[THE TASK]:
Check every line of the entries below for the word "each", then give only the number of lines that have it.

[EXERCISE INPUT]:

--------

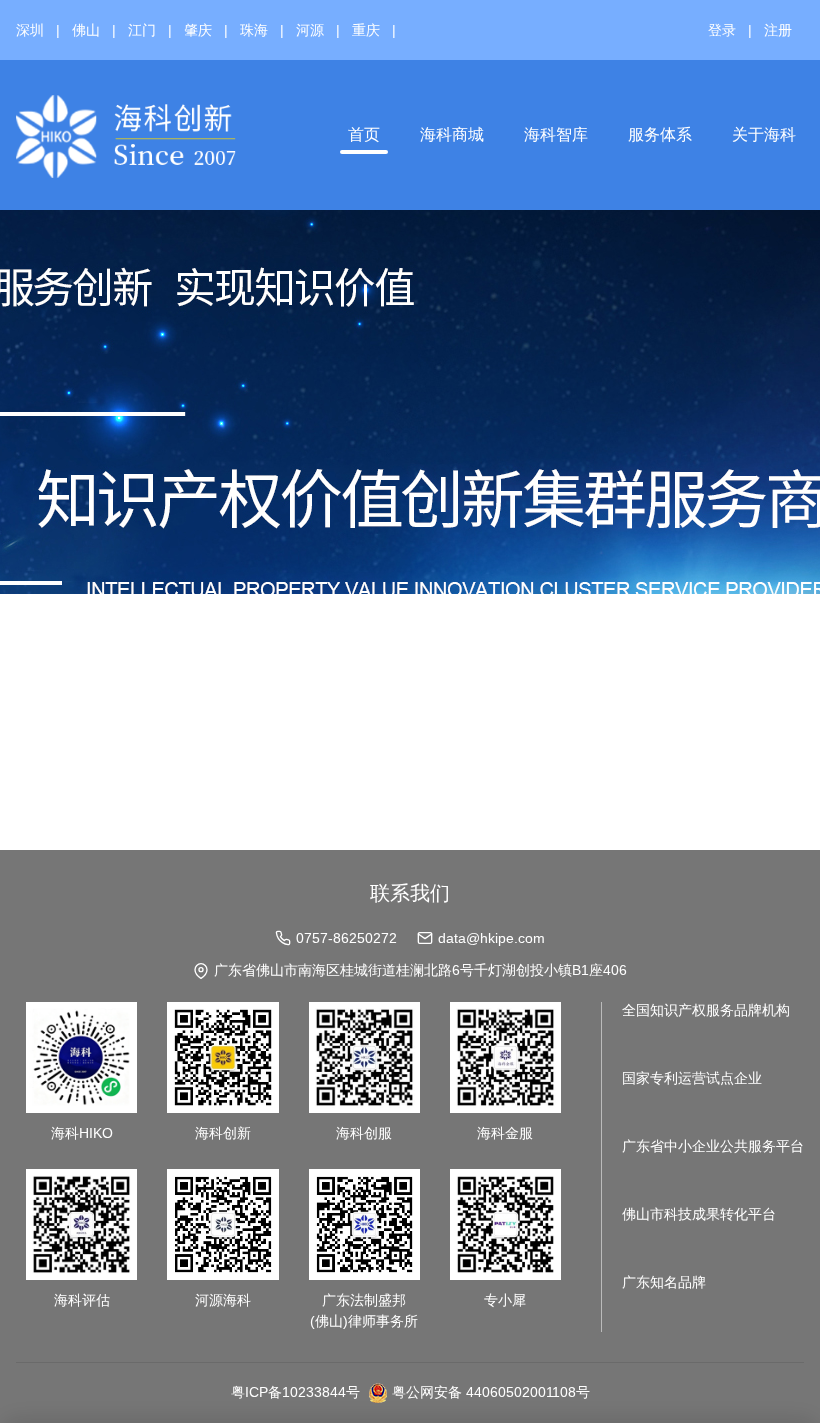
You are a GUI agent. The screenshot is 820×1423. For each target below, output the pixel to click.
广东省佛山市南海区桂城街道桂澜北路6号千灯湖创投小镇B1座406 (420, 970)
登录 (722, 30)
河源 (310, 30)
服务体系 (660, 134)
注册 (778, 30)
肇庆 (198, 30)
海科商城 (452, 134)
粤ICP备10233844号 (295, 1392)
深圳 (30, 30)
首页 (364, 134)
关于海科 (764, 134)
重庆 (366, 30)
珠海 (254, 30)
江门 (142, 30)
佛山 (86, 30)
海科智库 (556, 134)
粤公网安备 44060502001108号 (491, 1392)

--------

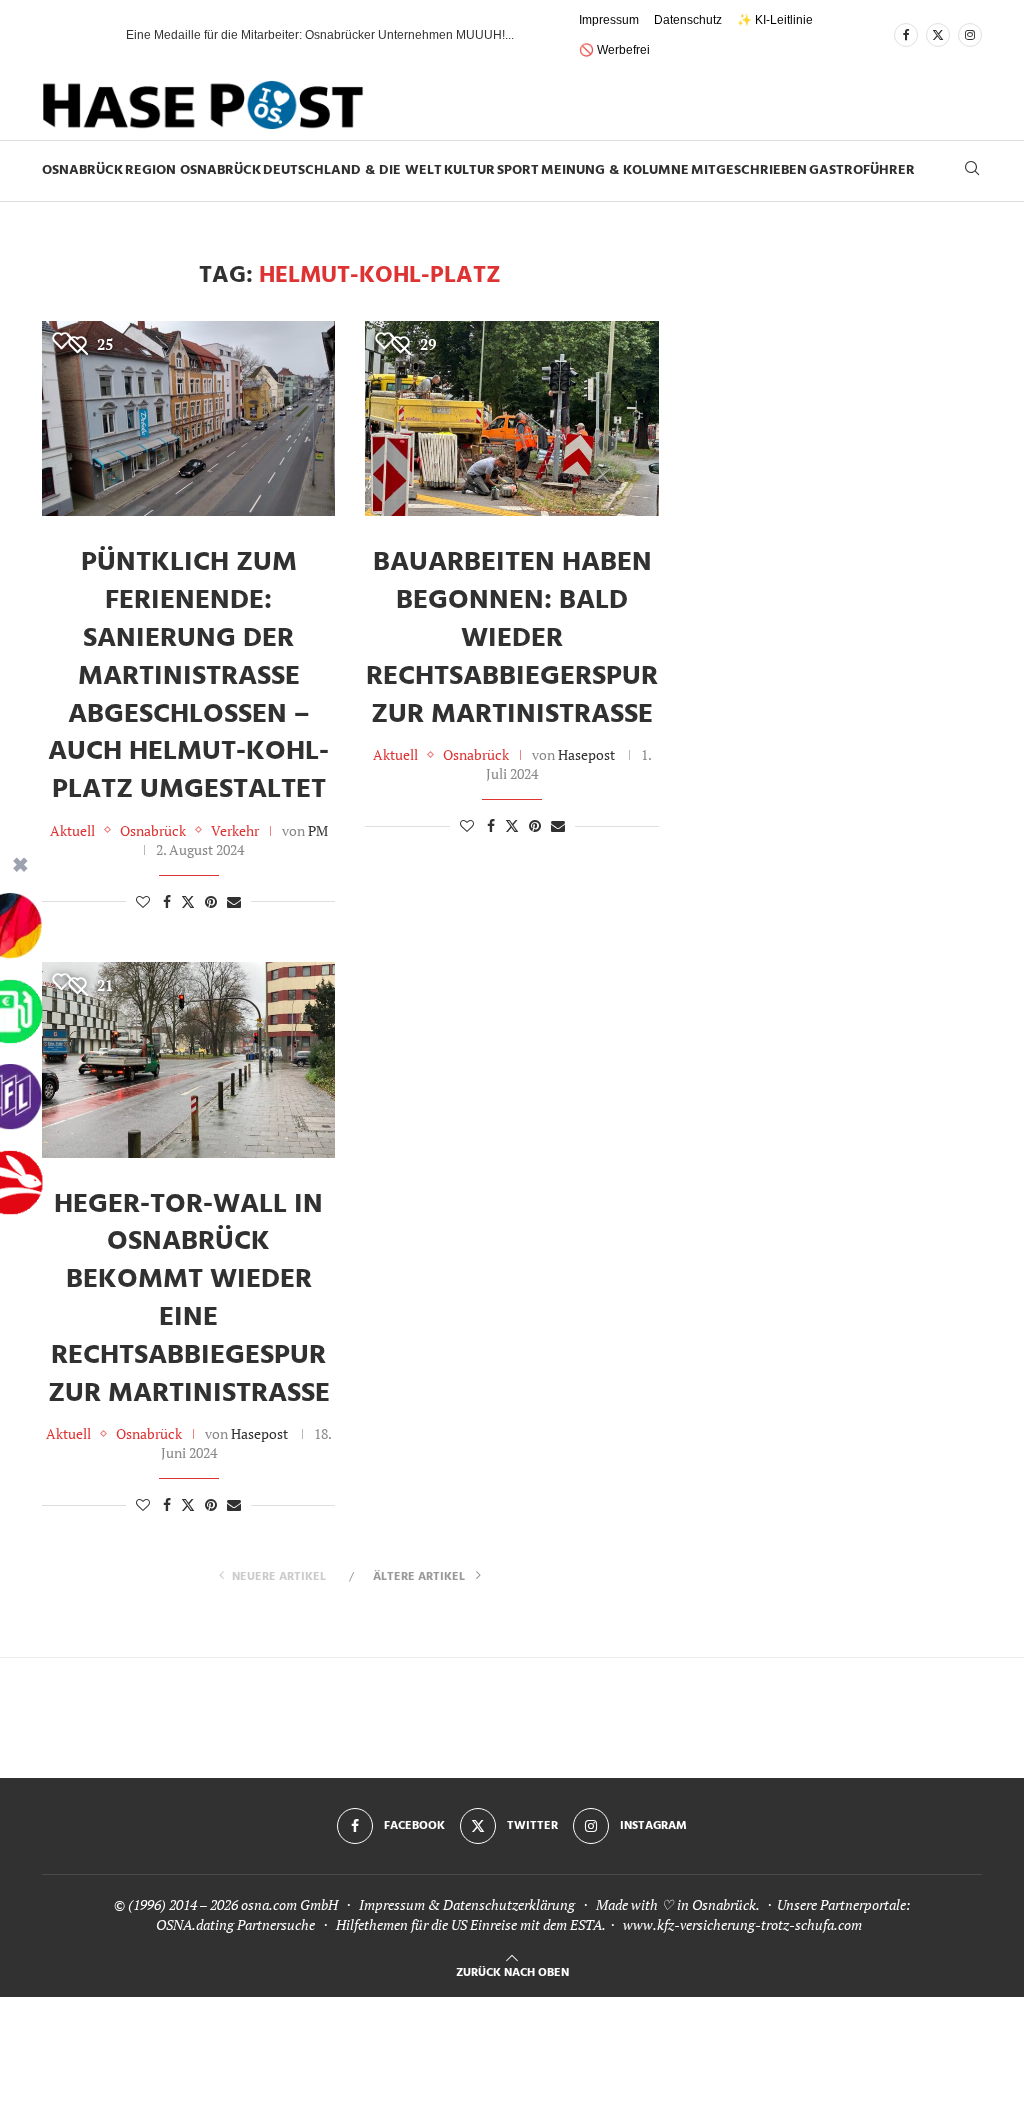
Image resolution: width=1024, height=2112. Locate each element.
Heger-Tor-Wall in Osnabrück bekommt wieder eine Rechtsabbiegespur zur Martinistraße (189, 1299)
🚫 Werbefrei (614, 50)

--------

[SOLUTION TO THIS TASK]:
2